[Items from a data source]

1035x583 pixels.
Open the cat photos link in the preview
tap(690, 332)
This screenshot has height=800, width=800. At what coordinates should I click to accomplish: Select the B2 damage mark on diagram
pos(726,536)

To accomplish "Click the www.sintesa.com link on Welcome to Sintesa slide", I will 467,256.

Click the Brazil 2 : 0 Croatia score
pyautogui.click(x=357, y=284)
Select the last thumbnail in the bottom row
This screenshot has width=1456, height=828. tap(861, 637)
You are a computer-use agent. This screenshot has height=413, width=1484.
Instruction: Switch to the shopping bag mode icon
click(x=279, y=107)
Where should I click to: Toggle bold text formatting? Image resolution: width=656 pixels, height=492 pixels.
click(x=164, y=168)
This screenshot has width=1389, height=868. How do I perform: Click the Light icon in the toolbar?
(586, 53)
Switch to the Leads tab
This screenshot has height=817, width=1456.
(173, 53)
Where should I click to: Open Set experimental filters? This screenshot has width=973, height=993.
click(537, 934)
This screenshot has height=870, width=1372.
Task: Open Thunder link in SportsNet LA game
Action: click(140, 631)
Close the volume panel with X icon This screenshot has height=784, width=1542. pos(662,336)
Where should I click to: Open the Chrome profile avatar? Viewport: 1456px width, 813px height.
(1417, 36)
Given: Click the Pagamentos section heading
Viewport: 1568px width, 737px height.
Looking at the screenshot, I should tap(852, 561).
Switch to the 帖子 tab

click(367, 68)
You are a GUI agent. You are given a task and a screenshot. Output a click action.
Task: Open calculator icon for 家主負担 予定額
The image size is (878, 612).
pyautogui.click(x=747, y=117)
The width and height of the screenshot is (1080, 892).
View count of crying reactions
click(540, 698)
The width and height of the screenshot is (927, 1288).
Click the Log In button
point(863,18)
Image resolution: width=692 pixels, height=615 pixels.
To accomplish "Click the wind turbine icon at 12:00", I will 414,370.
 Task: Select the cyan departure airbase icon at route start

## BRIEF
Starting at the line that contains "Switch to the 帖子 tab" and continuing through the end of the listing, write those lines out again, requests included, with every coordinate in the answers shifted by -138.

## OUTPUT FOR THIS EXERCISE
Switch to the 帖子 tab

click(229, -70)
You are a GUI agent. You are given a task and a screenshot. Output a click action.
Task: Open calculator icon for 家主負担 予定額
The image size is (878, 612).
pyautogui.click(x=609, y=-21)
The width and height of the screenshot is (1080, 892).
View count of crying reactions
click(402, 560)
The width and height of the screenshot is (927, 1288).
Click the Log In button
point(725,-120)
Image resolution: width=692 pixels, height=615 pixels.
To accomplish "Click the wind turbine icon at 12:00", I will 276,232.
 Task: Select the cyan departure airbase icon at route start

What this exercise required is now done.